Logo após sair do filme, parei para comer em um restaurante e o noticiário ligado não era tão divergente de Gotham. Algo que também agradou enormemente foi o fato de o filme não se apressar. Muitos filmes do gênero, seja herói ou vilão, têm um primeiro ato rápido, ansioso para chegar logo no status final do personagem, nesse caso, o Coringa. Porém esse filme reformula o gênero fazendo um roteiro sob medida para Phoenix, e revoluciona a narrativa, tomando o tempo necessário para abordar todos os distúrbios mentais do protagonista e construindo sua evolução (ou involução) de forma empírica.

Apesar de já conhecermos esse vilão icônico de tantos filmes, quadrinhos e outras mídias, o filme toma o seu tempo e diz: espera que a gente vai chegar lá. Ele vai gradativamente mostrando o motivo de Arthur Fleck chegar ao surto final e finalmente abraçar sua loucura de uma forma tão distorcida e doentia como faz, finalmente chegando à sua identidade que conhecemos de Coringa. Não é algo apressado do tipo ‘eu sou louco e do mal e portanto pintarei minha cara e ponto final”. Fleck tenta – por mais distorcido que seja – justificar seus atos (inclusive o discurso do apresentador Murray Franklin pouco antes de seu assassinato é uma prova disso). Porém, não há nada que justifique as atrocidades que ele comete, e o próprio filme deixa isso claro. É um estudo psicológico sensacional por parte do roteiro e uma das melhores construções de personagem que eu já vi. Ele dá uma aula de como construir o colapso mental de uma mente distorcida. 

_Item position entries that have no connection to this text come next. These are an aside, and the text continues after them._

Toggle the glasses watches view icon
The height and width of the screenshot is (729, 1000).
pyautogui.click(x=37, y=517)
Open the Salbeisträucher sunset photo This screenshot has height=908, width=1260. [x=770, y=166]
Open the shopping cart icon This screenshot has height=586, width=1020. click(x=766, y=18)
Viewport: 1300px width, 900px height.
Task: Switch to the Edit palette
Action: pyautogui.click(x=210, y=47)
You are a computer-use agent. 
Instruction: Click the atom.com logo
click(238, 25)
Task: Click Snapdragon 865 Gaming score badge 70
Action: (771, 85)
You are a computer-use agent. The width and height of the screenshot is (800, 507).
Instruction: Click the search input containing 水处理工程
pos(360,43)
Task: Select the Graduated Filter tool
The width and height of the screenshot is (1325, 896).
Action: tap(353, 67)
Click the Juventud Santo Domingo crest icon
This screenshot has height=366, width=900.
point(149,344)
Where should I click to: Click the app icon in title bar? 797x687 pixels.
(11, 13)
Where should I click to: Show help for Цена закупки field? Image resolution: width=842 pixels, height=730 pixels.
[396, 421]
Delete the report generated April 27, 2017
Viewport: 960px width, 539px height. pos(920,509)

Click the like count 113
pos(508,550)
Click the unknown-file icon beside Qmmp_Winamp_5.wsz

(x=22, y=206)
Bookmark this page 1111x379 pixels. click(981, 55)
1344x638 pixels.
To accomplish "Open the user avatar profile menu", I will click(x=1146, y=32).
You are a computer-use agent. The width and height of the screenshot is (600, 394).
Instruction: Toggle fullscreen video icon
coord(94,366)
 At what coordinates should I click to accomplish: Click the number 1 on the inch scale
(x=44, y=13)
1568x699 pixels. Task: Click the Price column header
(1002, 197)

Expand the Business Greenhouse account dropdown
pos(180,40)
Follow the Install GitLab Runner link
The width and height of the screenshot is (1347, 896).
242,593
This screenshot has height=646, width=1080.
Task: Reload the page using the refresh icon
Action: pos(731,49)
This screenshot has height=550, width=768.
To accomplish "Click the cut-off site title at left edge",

Além disso, a trilha sonora do filme é perfeita e espero muito que seja indicada ao Oscar, fazendo aí, no meu ranking pessoal, rivalidade com US (NÓS) do diretor Jordan Peele, que também é um dos meus favoritos para levar a estatueta de trilha.

Assim, após essa breve introdução, gostaria de focar nos aspectos do roteiro mesmo, que está causando tantas polêmicas.

O filme é basicamente um monólogo do personagem de Joaquin Phoenix, que entrega uma atuação teatral impecável (inclusive daria para adaptar para o palco), uma imersão profunda em sua mente distorcida que acredita que a sociedade lhe deve algo, e portanto comete todas essas atrocidades já citadas, começando por perseguir Sophie Dumond (Zazie Beetz) até o assassinato de um apresentador ao vivo.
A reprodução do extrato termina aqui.